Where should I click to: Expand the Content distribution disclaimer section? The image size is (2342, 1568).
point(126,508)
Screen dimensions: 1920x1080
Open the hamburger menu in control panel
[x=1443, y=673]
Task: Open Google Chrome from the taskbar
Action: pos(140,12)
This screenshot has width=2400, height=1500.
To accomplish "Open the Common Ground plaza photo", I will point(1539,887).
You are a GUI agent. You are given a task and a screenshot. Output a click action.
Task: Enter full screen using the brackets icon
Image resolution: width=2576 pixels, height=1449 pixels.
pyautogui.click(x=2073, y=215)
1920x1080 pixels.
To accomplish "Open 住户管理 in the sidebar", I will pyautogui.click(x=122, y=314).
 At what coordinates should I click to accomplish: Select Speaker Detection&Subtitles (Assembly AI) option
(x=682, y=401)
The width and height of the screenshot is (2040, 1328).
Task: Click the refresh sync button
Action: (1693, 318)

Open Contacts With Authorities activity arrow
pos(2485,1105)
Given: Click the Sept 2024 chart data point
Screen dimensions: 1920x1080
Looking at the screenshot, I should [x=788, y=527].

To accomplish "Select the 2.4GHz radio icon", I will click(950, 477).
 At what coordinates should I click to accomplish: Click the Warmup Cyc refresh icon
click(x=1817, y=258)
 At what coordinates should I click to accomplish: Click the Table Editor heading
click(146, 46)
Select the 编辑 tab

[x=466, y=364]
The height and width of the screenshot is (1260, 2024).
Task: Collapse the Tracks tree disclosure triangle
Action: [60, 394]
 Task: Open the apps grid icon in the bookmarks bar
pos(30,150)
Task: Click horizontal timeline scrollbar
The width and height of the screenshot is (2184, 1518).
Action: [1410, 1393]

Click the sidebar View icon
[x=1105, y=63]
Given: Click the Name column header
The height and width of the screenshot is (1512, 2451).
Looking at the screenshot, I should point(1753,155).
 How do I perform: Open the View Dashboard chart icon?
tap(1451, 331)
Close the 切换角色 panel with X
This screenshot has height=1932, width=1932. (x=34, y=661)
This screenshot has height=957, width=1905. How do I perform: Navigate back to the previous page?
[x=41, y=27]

**EXERCISE DESCRIPTION:**
Produce the material above again, word for word.

**TASK ANSWER:**
Where should I click to: Expand the Content distribution disclaimer section? The image size is (2342, 1568).
point(126,508)
Screen dimensions: 1920x1080
Open the hamburger menu in control panel
[x=1443, y=673]
Task: Open Google Chrome from the taskbar
Action: pos(140,12)
This screenshot has width=2400, height=1500.
To accomplish "Open the Common Ground plaza photo", I will point(1539,887).
You are a GUI agent. You are given a task and a screenshot. Output a click action.
Task: Enter full screen using the brackets icon
Image resolution: width=2576 pixels, height=1449 pixels.
pyautogui.click(x=2073, y=215)
1920x1080 pixels.
To accomplish "Open 住户管理 in the sidebar", I will pyautogui.click(x=122, y=314).
 At what coordinates should I click to accomplish: Select Speaker Detection&Subtitles (Assembly AI) option
(x=682, y=401)
The width and height of the screenshot is (2040, 1328).
Task: Click the refresh sync button
Action: (1693, 318)

Open Contacts With Authorities activity arrow
pos(2485,1105)
Given: Click the Sept 2024 chart data point
Screen dimensions: 1920x1080
Looking at the screenshot, I should [x=788, y=527].

To accomplish "Select the 2.4GHz radio icon", I will click(950, 477).
 At what coordinates should I click to accomplish: Click the Warmup Cyc refresh icon
click(x=1817, y=258)
 At what coordinates should I click to accomplish: Click the Table Editor heading
click(146, 46)
Select the 编辑 tab

[x=466, y=364]
The height and width of the screenshot is (1260, 2024).
Task: Collapse the Tracks tree disclosure triangle
Action: [60, 394]
 Task: Open the apps grid icon in the bookmarks bar
pos(30,150)
Task: Click horizontal timeline scrollbar
The width and height of the screenshot is (2184, 1518).
Action: [1410, 1393]

Click the sidebar View icon
[x=1105, y=63]
Given: Click the Name column header
The height and width of the screenshot is (1512, 2451).
Looking at the screenshot, I should point(1753,155).
 How do I perform: Open the View Dashboard chart icon?
tap(1451, 331)
Close the 切换角色 panel with X
This screenshot has height=1932, width=1932. (x=34, y=661)
This screenshot has height=957, width=1905. How do I perform: Navigate back to the previous page?
[x=41, y=27]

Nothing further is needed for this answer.